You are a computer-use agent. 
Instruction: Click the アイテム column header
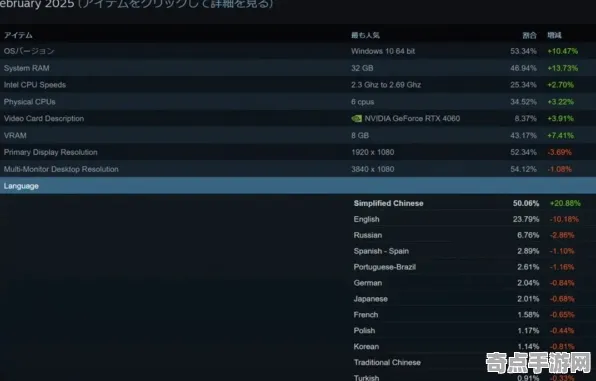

==

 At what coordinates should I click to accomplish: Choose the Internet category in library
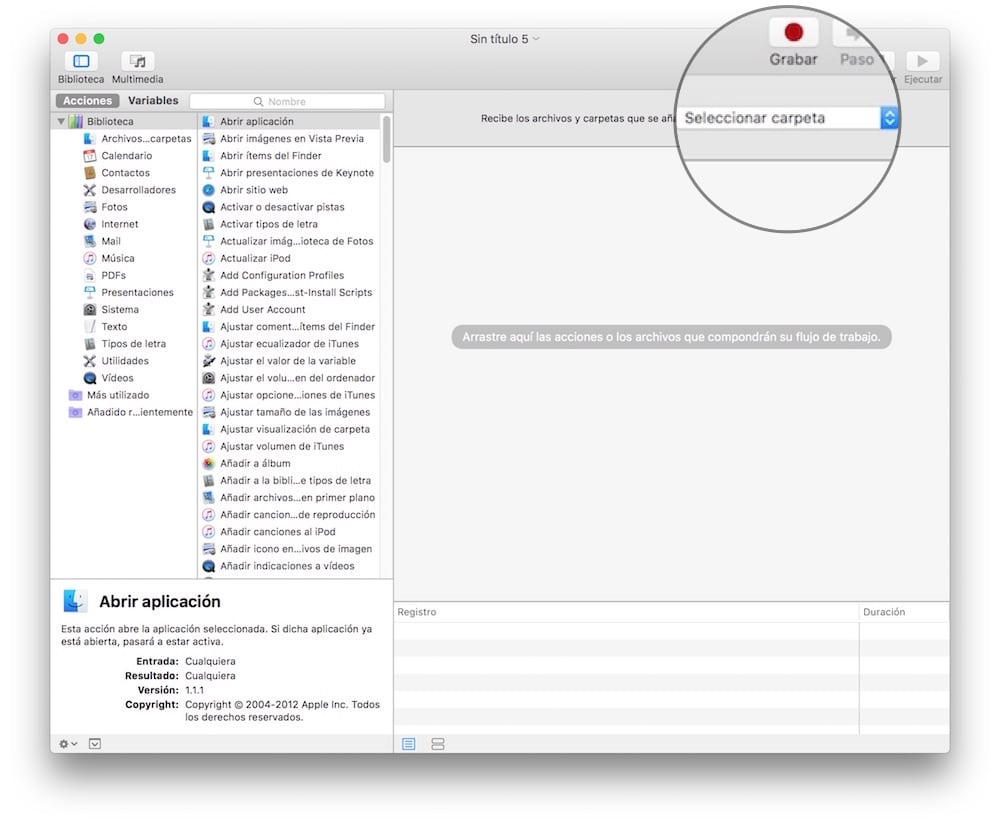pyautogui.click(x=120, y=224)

==

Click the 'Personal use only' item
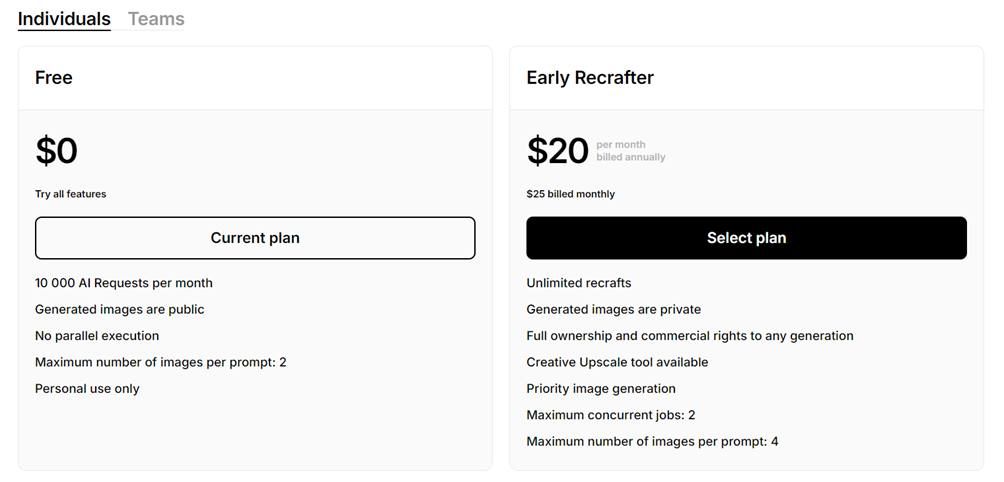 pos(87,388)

■ Exercise requirements ■
Rescale the records starting with the line with "At what coordinates" and going on through the line with "pyautogui.click(x=120, y=224)", both included, and give only those lines again with their requests. Multiply each click coordinate in the answers by 0.45, round to whole numbers with halves going up, and leave the pictures out.

■ Written reply ■
 At what coordinates should I click to accomplish: Choose the Internet category in library
pyautogui.click(x=54, y=101)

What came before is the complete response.